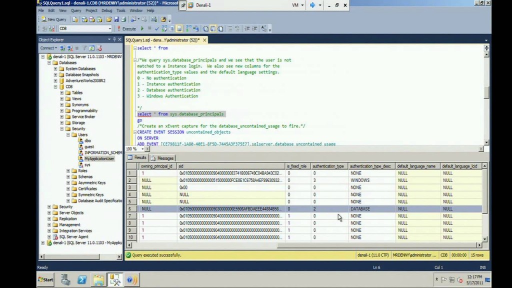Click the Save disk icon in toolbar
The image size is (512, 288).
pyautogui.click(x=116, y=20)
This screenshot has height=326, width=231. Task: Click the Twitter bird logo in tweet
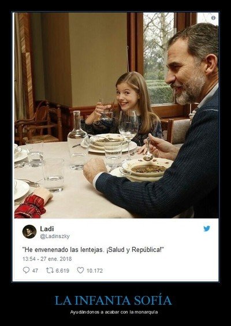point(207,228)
...
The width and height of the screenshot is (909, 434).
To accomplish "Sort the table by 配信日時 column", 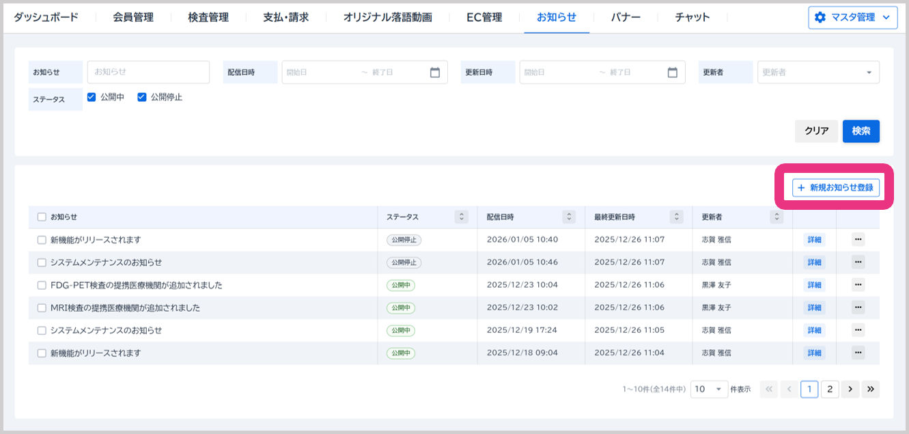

The task: In the records above, everything from the line with "The width and" down to the line with "the table by" is to be set down exactly, both ends included, with no pictures and no other lines.

Your response:
The width and height of the screenshot is (909, 434).
To accomplish "Sort the table by 配信日時 column", 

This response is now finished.